Dataset entries

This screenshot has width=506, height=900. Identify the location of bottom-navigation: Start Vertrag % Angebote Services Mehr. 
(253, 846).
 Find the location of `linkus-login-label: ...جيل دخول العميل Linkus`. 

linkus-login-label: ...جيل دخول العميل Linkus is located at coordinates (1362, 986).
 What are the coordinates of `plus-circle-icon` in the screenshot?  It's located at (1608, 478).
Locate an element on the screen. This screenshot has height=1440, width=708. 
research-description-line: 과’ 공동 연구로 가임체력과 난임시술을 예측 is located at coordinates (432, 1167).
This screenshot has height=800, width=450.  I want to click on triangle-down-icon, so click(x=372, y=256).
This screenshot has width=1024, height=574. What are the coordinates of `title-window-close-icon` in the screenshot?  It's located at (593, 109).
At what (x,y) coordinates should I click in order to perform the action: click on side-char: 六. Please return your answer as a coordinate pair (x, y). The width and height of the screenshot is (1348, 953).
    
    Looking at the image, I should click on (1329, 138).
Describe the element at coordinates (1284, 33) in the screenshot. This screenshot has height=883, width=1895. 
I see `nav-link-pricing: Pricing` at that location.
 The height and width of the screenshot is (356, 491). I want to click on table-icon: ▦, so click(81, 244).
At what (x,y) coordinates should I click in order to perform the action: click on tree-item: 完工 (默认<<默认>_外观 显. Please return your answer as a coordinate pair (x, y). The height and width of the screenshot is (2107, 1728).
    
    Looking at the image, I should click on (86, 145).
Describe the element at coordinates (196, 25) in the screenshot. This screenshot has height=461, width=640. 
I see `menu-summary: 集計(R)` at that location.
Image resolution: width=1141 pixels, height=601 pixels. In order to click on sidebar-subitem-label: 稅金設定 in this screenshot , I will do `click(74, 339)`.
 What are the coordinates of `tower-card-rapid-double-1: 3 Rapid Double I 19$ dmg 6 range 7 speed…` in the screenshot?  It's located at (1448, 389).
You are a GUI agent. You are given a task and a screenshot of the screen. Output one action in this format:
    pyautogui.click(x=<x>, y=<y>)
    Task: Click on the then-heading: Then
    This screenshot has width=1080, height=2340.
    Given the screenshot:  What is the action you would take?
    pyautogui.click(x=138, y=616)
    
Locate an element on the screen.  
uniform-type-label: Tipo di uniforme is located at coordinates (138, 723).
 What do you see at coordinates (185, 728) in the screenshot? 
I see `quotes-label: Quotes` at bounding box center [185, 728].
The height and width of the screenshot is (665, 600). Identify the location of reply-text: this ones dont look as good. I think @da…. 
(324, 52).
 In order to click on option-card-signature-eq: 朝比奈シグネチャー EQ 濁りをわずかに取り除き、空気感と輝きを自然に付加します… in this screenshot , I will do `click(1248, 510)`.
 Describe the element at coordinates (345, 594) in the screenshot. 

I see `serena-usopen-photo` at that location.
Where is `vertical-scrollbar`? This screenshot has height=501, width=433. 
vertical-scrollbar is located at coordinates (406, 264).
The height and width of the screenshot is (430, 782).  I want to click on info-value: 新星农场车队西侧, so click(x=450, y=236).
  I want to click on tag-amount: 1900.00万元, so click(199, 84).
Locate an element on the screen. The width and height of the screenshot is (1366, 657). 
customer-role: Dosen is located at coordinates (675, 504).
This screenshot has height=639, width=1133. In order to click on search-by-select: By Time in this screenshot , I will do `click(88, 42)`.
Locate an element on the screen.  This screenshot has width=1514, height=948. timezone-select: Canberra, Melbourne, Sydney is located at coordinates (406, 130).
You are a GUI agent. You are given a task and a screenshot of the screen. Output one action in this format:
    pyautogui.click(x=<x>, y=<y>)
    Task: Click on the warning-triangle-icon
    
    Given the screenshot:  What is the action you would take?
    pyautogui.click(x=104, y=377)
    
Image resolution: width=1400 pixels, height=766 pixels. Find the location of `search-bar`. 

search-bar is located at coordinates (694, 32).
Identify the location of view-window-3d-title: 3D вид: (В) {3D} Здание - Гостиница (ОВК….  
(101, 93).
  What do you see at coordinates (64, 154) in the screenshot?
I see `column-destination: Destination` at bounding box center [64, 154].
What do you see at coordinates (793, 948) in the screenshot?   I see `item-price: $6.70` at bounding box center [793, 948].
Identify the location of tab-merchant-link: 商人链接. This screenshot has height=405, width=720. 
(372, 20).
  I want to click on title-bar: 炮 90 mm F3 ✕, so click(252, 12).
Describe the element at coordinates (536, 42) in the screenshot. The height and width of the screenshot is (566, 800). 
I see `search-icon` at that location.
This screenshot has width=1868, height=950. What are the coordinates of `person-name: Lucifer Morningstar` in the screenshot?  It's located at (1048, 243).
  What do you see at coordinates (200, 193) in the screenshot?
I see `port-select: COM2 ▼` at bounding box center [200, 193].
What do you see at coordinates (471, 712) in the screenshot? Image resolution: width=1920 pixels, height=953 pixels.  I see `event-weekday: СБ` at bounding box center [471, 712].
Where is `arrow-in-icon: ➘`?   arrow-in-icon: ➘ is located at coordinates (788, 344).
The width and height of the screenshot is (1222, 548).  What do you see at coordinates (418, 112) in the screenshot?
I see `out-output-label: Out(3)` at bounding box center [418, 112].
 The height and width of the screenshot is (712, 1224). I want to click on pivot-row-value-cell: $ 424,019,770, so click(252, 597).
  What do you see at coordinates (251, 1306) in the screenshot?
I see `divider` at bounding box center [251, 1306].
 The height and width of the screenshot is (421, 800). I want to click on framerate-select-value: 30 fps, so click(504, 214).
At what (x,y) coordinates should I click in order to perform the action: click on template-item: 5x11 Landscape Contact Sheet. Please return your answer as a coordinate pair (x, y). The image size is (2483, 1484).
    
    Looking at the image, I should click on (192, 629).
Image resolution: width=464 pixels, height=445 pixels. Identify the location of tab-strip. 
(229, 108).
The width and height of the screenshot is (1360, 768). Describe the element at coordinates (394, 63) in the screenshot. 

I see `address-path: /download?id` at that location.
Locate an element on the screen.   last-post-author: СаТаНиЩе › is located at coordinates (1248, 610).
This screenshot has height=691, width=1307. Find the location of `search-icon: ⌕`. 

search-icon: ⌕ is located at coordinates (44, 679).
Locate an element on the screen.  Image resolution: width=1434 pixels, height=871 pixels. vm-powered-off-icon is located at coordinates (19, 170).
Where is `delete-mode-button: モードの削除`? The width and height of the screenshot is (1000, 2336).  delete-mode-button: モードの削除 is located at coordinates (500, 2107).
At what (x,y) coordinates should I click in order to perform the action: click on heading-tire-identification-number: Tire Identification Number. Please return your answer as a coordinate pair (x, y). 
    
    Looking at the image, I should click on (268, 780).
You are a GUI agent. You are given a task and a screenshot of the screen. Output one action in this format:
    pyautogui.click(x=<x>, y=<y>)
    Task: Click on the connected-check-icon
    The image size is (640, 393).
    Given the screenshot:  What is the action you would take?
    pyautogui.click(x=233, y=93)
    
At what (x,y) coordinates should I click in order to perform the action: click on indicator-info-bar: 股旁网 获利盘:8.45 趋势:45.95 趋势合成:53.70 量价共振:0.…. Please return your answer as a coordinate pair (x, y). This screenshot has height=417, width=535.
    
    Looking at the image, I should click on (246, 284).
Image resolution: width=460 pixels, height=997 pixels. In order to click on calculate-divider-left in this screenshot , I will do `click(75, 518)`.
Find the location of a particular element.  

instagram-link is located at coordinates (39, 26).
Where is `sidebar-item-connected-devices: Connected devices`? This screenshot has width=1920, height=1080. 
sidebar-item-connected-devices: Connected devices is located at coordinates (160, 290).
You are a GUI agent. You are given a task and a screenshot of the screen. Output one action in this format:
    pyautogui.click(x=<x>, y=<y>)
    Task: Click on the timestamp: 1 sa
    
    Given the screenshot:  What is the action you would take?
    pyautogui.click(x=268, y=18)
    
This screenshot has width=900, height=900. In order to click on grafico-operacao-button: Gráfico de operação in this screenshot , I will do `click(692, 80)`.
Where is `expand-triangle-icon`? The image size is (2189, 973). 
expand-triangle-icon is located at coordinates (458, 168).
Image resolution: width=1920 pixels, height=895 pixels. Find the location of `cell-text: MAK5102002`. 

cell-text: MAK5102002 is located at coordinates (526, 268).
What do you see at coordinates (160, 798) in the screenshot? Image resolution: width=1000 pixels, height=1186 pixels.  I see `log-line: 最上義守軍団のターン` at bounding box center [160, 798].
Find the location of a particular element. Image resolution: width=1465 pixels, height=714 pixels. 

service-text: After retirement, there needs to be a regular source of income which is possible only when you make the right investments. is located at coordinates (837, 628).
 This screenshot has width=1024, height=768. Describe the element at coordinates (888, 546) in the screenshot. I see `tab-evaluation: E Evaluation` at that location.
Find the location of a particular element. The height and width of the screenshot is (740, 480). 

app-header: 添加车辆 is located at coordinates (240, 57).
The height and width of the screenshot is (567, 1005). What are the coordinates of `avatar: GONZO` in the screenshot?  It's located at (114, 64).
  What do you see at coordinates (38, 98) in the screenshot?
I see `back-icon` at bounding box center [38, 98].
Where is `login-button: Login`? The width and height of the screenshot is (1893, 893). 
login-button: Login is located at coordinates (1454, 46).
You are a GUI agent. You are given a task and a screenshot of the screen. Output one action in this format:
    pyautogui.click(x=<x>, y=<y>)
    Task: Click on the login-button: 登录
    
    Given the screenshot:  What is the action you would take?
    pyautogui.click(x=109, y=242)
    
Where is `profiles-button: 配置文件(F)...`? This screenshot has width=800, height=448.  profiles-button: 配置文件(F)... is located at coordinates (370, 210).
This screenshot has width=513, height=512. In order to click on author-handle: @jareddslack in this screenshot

→ **Task requirements**: Rewrite the items as a numbered list, from the line containing "coordinates (370, 210)." through the end of the items, with blank lines omitted.

→ **Solution to the problem**:
1. Where is `profiles-button: 配置文件(F)...`? This screenshot has width=800, height=448.  profiles-button: 配置文件(F)... is located at coordinates (370, 210).
2. This screenshot has width=513, height=512. In order to click on author-handle: @jareddslack in this screenshot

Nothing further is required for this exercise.